#### Supplied material:
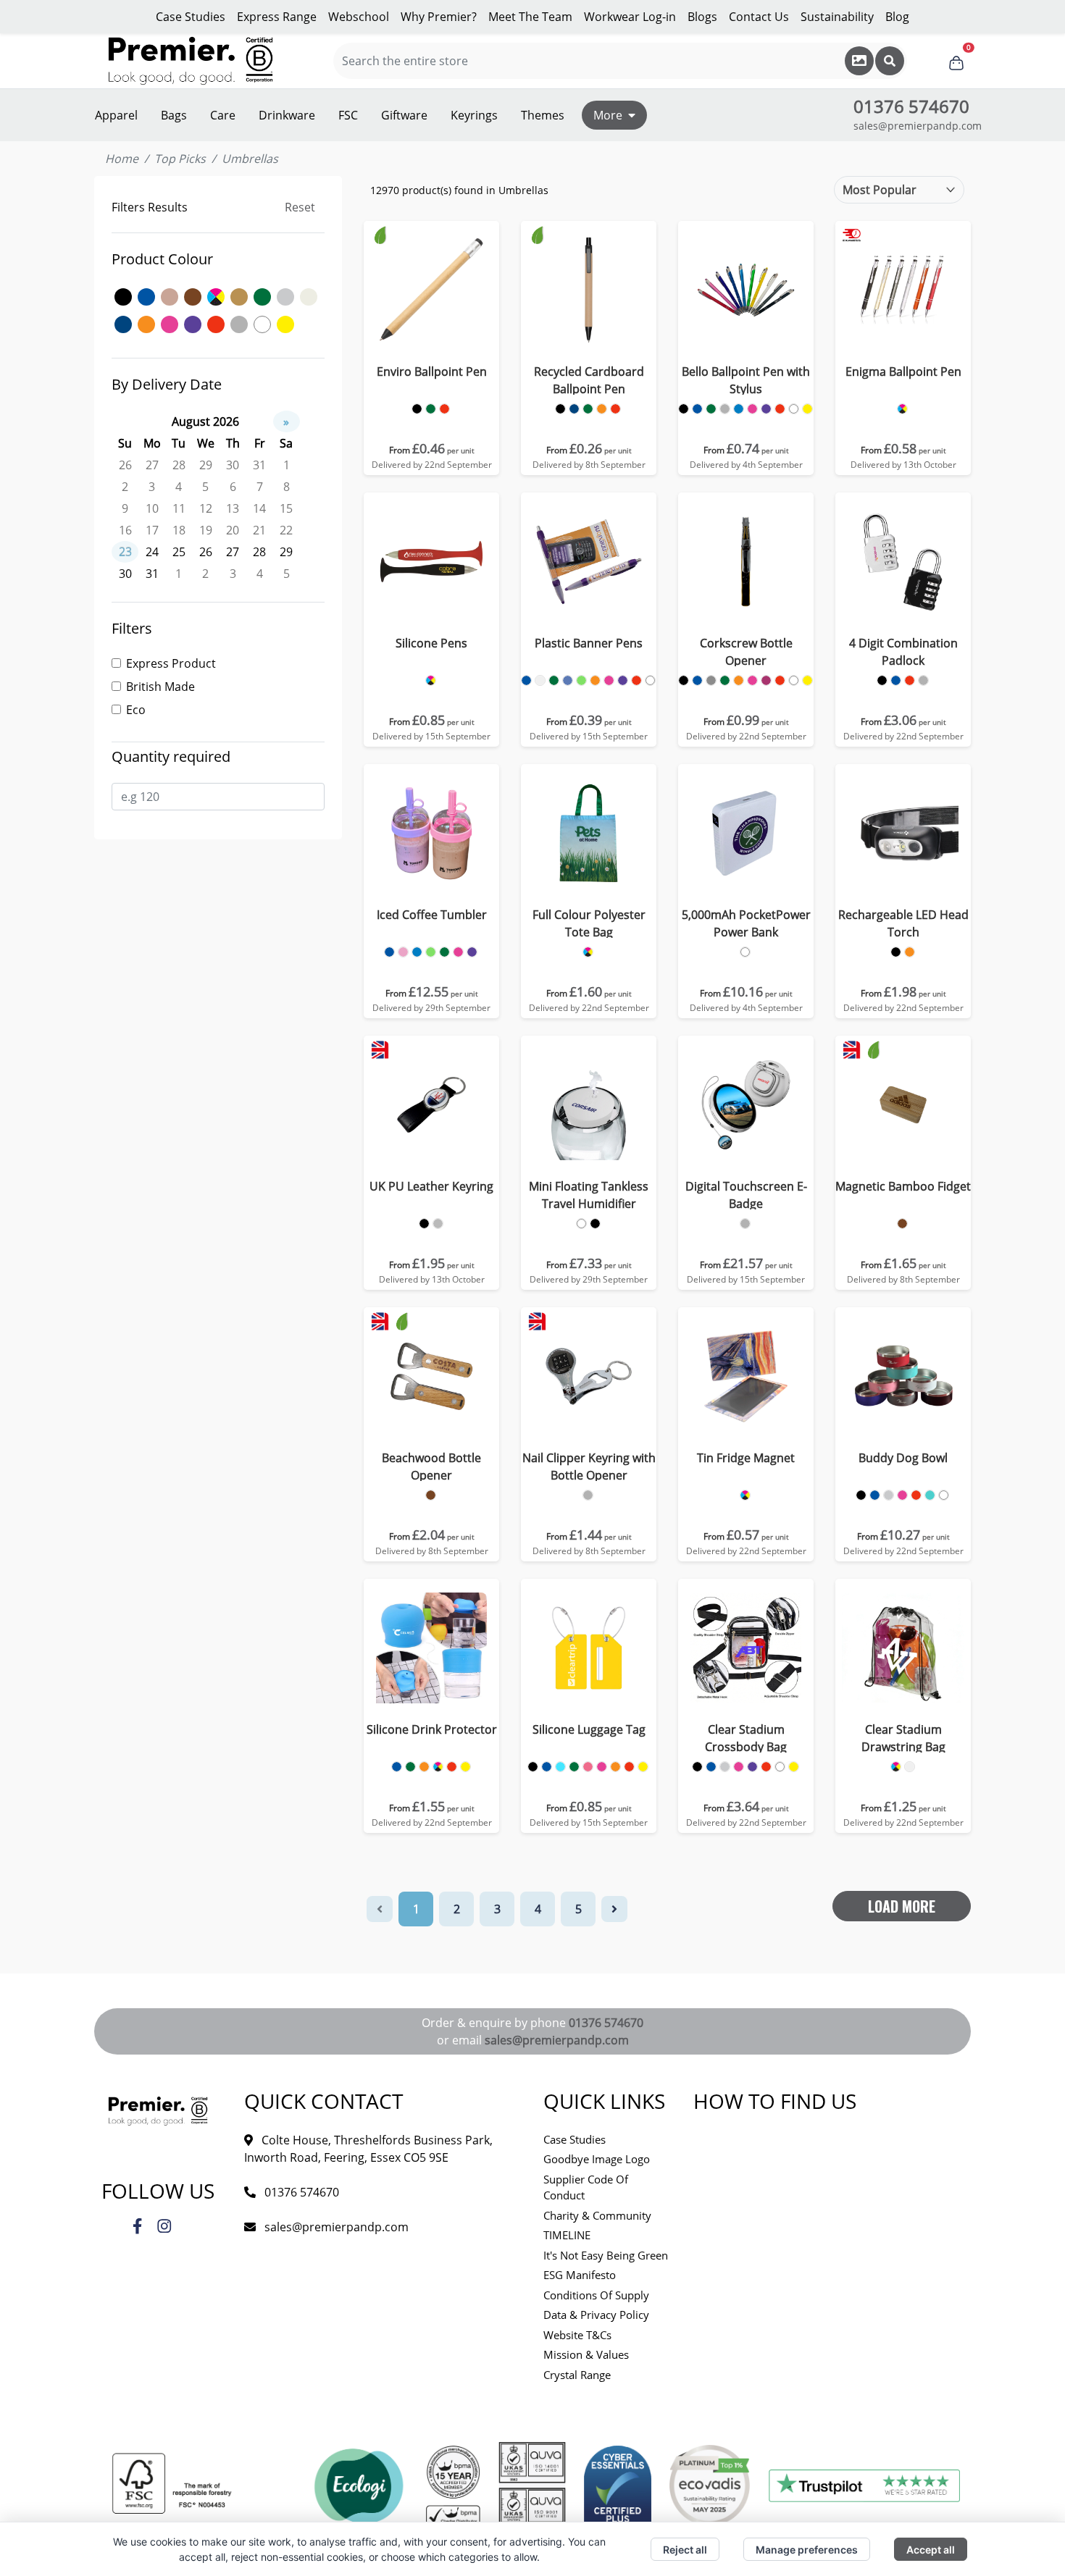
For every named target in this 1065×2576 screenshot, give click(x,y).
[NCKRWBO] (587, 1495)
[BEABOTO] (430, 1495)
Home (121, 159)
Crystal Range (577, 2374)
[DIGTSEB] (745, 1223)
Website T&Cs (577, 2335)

==

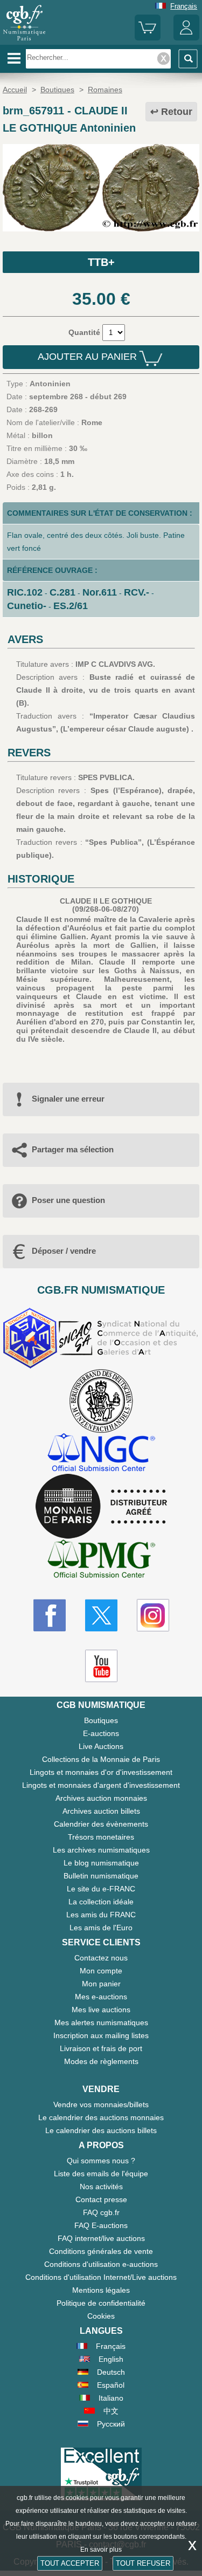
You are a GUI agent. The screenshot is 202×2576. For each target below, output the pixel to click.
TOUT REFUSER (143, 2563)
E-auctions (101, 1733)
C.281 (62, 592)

--

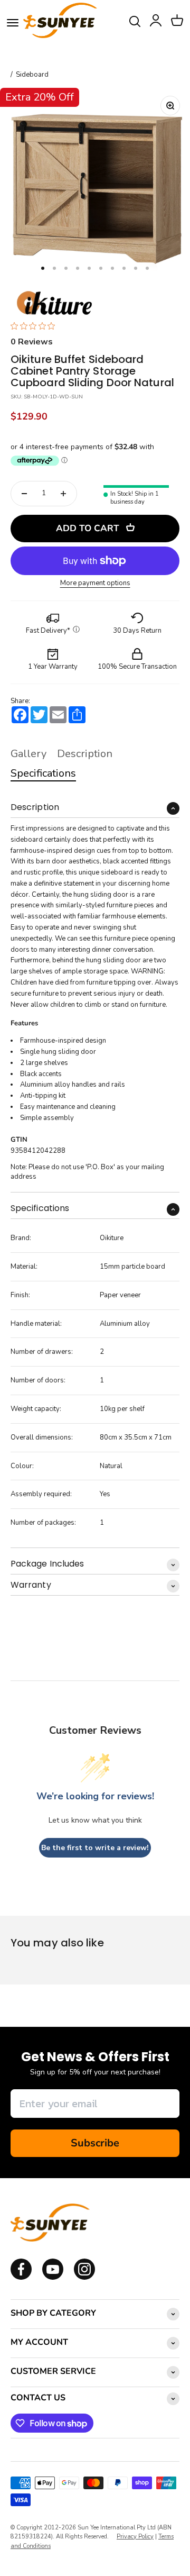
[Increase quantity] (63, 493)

#### Work request:
Repeat, character for character, the lines of the material above from the line with "You are a GUI" through the line with "C.281 (62, 592)".

#### Exercise output:
You are a GUI agent. The screenshot is 202×2576. For each target below, output the pixel to click.
TOUT REFUSER (143, 2563)
E-auctions (101, 1733)
C.281 (62, 592)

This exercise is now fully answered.